The lock-step execution model of GPU requires a warp to have the
data blocks for all its threads before execution. However, there is
a lack of salient cache mechanisms that can recognize the need of
managing GPU cache blocks at the warp level for increasing the
number of warps ready for execution. In addition, warp scheduling
is very important for GPU-specific cache management to reduce
both intra- and inter-warp conflicts and maximize data locality.

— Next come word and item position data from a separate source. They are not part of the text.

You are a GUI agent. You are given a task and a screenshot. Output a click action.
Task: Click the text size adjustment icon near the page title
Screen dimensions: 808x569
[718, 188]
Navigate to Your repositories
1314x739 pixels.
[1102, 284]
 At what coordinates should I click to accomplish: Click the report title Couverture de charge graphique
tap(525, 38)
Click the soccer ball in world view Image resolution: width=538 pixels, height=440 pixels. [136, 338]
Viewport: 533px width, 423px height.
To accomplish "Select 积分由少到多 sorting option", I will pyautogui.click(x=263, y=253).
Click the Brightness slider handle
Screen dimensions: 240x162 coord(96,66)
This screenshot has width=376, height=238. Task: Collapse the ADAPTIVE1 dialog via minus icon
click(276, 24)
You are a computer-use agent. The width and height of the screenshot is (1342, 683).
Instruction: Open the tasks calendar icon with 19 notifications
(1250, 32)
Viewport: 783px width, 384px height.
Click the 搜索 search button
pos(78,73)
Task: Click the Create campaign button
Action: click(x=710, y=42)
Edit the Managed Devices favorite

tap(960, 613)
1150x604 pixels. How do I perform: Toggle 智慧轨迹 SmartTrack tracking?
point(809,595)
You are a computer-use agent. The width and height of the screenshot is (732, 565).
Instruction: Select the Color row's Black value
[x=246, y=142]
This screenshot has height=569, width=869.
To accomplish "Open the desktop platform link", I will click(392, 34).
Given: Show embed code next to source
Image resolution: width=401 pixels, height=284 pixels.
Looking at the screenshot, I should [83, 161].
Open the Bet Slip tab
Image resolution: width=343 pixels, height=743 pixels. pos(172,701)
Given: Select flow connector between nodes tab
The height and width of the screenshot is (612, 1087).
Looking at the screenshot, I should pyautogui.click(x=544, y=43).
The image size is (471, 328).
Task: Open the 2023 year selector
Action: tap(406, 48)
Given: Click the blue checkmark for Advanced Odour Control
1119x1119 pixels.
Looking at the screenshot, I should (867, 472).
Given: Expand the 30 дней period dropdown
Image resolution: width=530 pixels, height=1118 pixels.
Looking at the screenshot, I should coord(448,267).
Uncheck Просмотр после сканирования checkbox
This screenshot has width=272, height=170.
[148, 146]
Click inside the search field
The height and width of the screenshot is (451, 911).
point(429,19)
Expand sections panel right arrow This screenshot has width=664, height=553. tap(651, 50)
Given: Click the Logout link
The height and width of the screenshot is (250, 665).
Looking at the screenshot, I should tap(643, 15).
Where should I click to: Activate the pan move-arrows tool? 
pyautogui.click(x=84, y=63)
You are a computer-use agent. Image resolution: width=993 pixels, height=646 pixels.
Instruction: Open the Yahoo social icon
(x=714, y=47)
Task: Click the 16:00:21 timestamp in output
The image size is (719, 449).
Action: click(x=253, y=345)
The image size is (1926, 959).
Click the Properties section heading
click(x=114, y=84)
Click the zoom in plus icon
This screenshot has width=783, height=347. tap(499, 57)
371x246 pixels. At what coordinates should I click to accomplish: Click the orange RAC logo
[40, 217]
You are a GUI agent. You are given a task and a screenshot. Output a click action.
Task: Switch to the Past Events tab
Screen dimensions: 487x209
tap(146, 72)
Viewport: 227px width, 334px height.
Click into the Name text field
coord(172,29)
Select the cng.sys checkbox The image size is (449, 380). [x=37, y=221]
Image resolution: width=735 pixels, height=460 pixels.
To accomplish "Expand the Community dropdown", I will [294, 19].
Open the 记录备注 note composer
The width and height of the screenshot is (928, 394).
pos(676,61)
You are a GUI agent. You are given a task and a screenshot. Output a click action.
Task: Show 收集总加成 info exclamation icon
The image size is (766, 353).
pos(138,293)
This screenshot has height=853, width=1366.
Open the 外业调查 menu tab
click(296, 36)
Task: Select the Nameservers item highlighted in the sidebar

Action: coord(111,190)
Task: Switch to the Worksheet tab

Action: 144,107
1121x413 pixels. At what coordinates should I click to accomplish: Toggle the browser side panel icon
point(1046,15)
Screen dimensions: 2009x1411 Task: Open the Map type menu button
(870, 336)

In this paper, we propose a Divergence-Aware Cache (Da-
Cache) management that can orchestrate L1D cache management
and warp scheduling together for GPGPUs. In DaCache, the insertion
position of an incoming data block depends on the fetching
warp’s scheduling priority. Blocks of warps with lower priorities
are inserted closer to the LRU position of the LRU-chain so
that they have shorter lifetime in cache. This fine-grained insertion
policy is extended to prioritize coherent loads over divergent
loads so that coherent loads are less vulnerable to both inter- and
intra-warp thrashing. DaCache also adopts a constrained replacement
policy with L1D bypassing to sustain a good supply of Fully
Cached Warps (FCW), along with a dynamic mechanism to adjust
FCW during runtime. Our experiments demonstrate that DaCache
achieves 40.4% performance improvement over the baseline GPU
and outperforms two state-of-the-art thrashing-resistant techniques
RRIP and DIP by 40% and 24.9%, respectively.